Document extract
+ + + + + + +

Crawl Across the Ocean

Tuesday, April 26, 2011

89. Moneyball

Note: This post is the eighty-ninth in a series about government and commercial ethics. Click here for the full listing of the series. The first post in the series has more detail on the book 'Systems of Survival' by Jane Jacobs which inspired this series.

Just a short, light-hearted post this week, as vacation calls (next post will be on May 17).

I've been reading the book 'Moneyball' by Michael Lewis. When I started reading it, I didn't do it with the intention of relating it to this series of posts, but I couldn't help myself (yes, it's possible that I should seek help of some sort).

Moneyball tells the story of how the Oakland A's were able to succeed at Major League Baseball, despite having less money to spend on players than their competition, by innovating in their approach to winning games.

Baseball, like most sports, is in essence a guardian activity, fulfilling the guardian precept to 'make rich use of the leisure', by the same token as the 'shun trading' precept led to the establishment of the Olympics only for amateurs, not for professional athletes. Of course the Olympics is a long way from only allowing amateurs to compete, and professional baseball is even further away from shunning trading in any form.

But still, there is certainly respect for tradition in baseball, and deceit for the sake of the task (hiding signals, stealing bases, etc.), loyal fans, fortitude, fatalism, hierarchy and so on.

But out of the pro sports, baseball least resembles a traditional battle for territory where strength and perseverance in the face of the opposition is required. To a large extent, baseball consists of specific tasks that don't involve direct contact with the opposition players and which are amenable to detailed statistical analysis.

In Moneyball, we see how the management of the Oakland A's takes advantage of the statistical nature of baseball to introduce rational commercial syndrome analysis in order to be efficient at the business of translating dollars into wins.

An early chapter, "How to Find a Ballplayer" outlines the clash between the traditional way of scouting and the new, disruptive, innovative approaches taken by the A's.

"Reason, even science, was what Billy Beane was intent on bringing to baseball."


"Billy had taken to saying, "We take fifty guys [in the draft] and we celebrate if two of them make it. In what other business is two for fifty a success? If you did that in the stock market you'd go broke."

+ + + + + + +

Collected material
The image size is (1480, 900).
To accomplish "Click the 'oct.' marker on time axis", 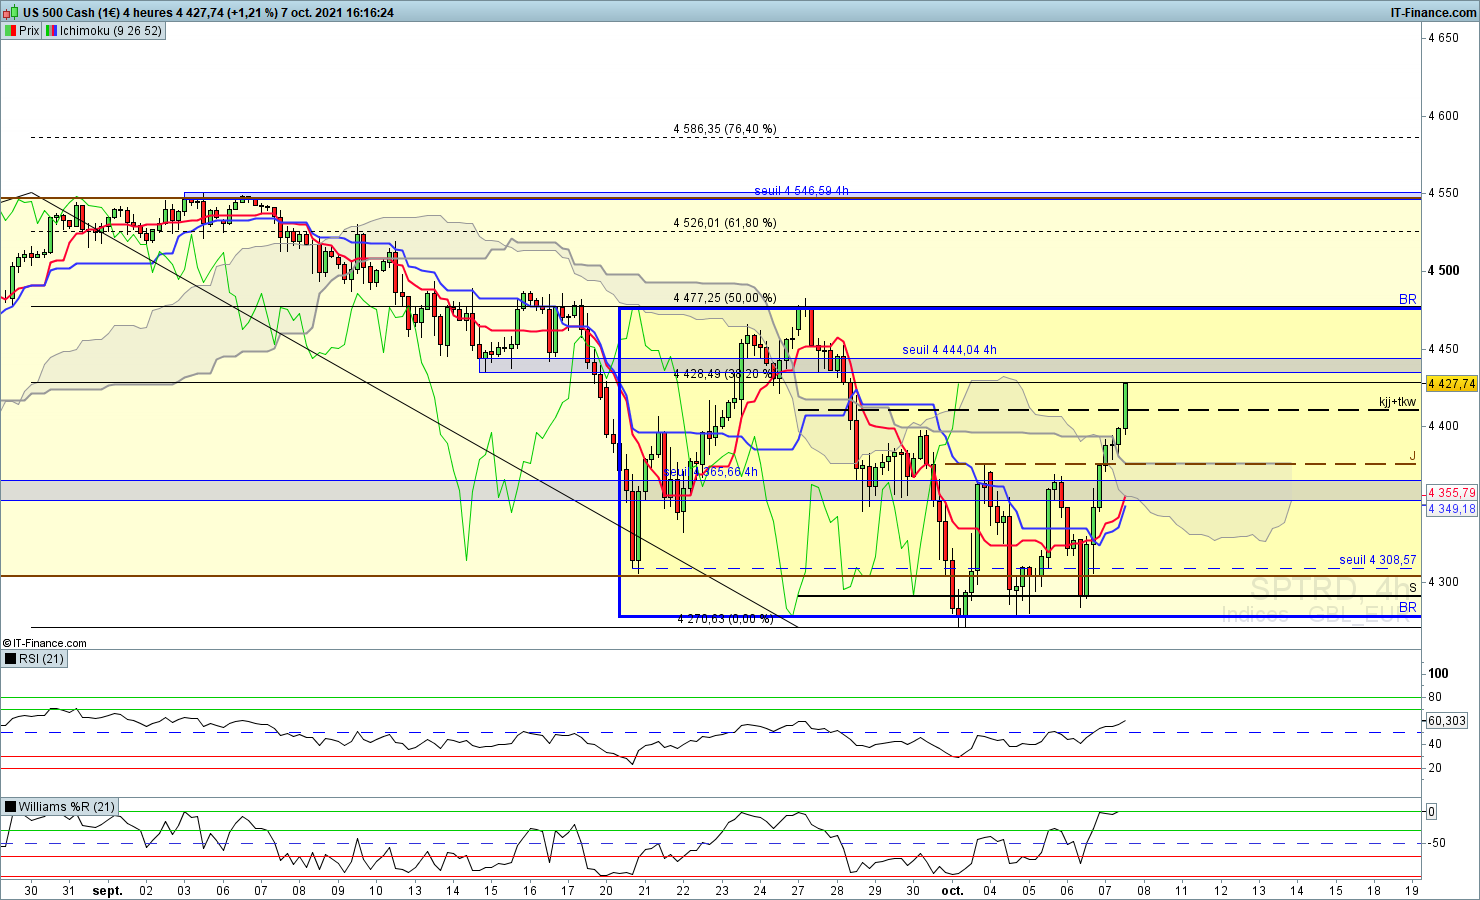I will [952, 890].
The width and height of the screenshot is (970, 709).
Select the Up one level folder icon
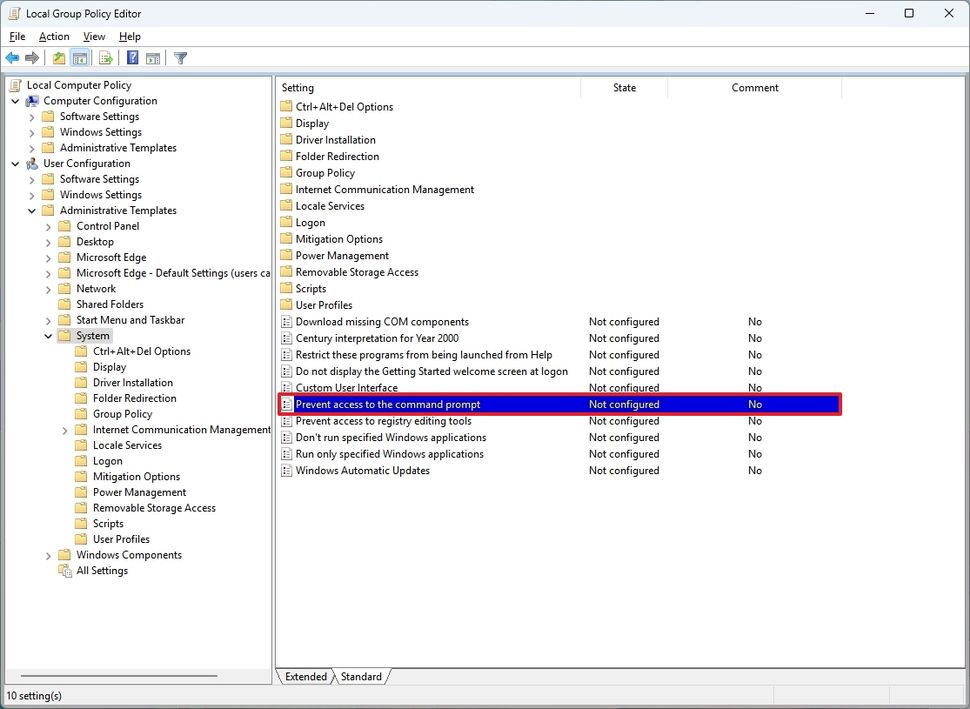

+ + + + + + +

In the Moneyball post, which book inspired the series on government and commercial ethics?

Output
'Systems of Survival' by Jane Jacobs